C'est un blocage. Et cela t'entraîne dans la spirale perpétuelle du J'aurais-du-mais-j'ai-pas-fait…, culpabilité, dévalorisation, low self-esteem comme disent les autres cons.

S'il y a une chose qui est sûre, c'est qu'un chômeur n'est jamais en vacances. Il passe le plus clair de son temps non pas à chercher du boulot, mais à culpabiliser de ne pas en trouver… ou de ne pas en chercher. Ce qui, au bout du compte, revient exactement au même.

La gentille demoiselle de l'ANPE, lors de notre dernière entrevue, m'a dit que maintenant elle allait me forcer à suivre un coaching par l'un des ces cabinets qui ont compris à quel point le chômeur pouvait être une matière première juteuse. Rien que l'idée me fait gerber.
Infantilisation, domination, soumission. Va ici, fais ça, viens là, sinon on te sucrera les trois francs six sous d'ASS qui te restent, et qui, de toute façon font déjà (beaucoup) moins qu'un RMI.

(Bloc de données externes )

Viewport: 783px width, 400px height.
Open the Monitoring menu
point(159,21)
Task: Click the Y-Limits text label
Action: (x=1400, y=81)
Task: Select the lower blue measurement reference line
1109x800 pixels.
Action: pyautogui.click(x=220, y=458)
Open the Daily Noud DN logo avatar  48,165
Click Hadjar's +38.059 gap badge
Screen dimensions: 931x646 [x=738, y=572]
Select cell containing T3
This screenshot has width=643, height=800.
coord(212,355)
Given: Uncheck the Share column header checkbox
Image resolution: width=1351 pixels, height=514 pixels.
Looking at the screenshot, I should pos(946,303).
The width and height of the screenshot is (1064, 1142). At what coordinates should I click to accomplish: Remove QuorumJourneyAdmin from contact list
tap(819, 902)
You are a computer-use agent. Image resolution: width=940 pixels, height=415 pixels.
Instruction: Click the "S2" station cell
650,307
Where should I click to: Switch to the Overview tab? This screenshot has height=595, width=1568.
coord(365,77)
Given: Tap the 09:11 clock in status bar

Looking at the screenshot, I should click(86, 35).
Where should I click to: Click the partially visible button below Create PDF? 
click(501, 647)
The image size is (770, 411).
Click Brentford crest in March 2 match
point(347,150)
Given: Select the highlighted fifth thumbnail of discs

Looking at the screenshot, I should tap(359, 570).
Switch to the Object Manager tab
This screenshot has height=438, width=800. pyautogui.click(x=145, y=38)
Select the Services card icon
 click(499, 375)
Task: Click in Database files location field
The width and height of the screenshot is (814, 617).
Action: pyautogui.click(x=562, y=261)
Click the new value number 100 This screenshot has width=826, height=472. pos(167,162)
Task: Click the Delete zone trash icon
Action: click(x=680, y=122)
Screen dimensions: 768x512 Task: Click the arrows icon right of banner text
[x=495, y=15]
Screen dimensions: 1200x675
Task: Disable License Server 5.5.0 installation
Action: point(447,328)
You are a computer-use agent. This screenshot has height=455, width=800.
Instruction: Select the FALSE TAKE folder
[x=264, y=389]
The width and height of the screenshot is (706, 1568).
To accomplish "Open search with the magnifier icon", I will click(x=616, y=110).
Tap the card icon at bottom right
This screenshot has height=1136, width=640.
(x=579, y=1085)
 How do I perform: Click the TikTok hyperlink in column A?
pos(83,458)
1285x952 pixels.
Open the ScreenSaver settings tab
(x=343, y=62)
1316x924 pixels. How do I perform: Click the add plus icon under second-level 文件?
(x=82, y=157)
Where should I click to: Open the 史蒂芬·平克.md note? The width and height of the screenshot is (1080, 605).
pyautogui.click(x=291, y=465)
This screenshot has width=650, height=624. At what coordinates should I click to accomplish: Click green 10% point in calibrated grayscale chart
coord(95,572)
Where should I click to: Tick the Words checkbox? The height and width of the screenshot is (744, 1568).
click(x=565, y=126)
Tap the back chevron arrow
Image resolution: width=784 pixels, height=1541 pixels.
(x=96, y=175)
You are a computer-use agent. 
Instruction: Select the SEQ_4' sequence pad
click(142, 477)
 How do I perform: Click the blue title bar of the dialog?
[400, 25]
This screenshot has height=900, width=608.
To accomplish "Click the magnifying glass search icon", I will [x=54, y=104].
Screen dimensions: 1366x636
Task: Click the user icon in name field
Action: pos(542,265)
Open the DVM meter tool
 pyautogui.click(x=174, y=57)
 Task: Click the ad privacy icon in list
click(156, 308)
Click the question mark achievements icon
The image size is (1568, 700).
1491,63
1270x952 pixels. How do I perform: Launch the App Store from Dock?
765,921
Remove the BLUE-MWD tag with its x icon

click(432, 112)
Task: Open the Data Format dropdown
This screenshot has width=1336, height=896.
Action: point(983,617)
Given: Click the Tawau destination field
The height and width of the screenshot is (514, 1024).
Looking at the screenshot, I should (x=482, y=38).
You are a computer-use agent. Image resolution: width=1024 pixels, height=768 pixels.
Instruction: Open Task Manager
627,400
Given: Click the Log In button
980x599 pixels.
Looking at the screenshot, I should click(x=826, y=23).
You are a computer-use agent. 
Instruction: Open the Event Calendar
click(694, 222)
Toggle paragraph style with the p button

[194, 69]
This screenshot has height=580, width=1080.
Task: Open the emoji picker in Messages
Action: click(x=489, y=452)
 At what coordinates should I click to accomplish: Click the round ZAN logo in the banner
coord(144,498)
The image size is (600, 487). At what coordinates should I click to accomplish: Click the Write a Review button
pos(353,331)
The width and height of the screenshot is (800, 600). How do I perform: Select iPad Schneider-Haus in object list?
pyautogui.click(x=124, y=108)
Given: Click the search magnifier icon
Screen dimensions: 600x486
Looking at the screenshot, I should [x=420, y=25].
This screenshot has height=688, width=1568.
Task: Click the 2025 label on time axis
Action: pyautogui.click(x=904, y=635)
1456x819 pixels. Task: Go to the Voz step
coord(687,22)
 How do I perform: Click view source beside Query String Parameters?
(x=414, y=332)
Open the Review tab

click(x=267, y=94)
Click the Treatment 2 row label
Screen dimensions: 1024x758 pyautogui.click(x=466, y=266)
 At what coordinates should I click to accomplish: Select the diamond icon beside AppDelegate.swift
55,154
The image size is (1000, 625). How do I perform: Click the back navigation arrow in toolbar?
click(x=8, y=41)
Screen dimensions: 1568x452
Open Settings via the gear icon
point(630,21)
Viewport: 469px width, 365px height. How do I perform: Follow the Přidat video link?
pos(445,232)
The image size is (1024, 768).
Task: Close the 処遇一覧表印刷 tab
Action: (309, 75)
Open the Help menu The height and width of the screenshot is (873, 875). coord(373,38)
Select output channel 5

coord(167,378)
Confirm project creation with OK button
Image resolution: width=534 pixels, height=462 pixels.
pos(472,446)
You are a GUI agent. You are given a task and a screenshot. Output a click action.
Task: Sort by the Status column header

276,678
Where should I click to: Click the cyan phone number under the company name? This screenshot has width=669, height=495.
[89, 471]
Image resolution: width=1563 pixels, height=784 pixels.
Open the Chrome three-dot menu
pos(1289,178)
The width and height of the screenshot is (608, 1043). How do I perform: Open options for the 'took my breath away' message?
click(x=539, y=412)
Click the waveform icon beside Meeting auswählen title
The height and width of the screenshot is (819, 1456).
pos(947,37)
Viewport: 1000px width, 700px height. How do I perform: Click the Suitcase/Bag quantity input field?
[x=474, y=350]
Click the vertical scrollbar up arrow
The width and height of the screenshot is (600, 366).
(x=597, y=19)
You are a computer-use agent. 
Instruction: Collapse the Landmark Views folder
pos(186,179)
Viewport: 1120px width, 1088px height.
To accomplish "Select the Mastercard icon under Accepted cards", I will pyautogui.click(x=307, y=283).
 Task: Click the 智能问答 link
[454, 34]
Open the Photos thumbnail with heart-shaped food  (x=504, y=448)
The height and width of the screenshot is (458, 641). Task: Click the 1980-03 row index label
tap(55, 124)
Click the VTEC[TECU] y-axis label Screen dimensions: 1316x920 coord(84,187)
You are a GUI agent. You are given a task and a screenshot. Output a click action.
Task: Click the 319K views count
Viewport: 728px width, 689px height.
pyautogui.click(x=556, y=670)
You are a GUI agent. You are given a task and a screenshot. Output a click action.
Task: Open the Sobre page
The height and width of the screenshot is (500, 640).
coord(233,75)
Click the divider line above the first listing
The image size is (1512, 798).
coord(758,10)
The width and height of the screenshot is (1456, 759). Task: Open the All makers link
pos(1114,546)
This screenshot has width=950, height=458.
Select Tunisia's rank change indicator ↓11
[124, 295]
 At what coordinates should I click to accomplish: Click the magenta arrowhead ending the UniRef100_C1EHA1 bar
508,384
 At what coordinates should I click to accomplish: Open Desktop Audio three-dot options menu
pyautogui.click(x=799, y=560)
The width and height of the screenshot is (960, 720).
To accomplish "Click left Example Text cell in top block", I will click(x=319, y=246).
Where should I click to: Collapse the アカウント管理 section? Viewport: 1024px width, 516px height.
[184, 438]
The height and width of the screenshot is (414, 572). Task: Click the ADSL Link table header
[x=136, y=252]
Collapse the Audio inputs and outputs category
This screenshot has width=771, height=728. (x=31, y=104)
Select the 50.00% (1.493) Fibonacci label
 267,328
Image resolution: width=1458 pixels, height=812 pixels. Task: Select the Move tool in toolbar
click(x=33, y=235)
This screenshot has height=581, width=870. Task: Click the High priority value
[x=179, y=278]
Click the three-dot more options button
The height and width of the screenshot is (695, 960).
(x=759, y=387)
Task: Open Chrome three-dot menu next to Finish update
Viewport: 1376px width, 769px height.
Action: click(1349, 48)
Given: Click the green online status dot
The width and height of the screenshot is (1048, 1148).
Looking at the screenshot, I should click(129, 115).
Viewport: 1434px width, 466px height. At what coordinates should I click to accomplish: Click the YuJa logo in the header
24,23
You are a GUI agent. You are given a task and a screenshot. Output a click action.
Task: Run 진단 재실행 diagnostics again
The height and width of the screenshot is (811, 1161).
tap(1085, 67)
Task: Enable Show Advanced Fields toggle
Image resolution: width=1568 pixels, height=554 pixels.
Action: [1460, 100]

Mais voilà madame. Je ne peux pas chercher du travail. J'ai un blocage.

Tout-à-l'heure j'ai lu 5 ou 6 annonces. Les premières depuis le début du mois. J'ai eu beaucoup de mal à ne pas aller vomir.

Il faudrait que je réponde à l'une d'elles. On dirait que j'ai presque le profil. Mais j'ai préféré écrire ce billet. "Préféré", si j'ose dire. Là je vais aller faire un tour. Sinon je crois que je vais gerber. Finalement.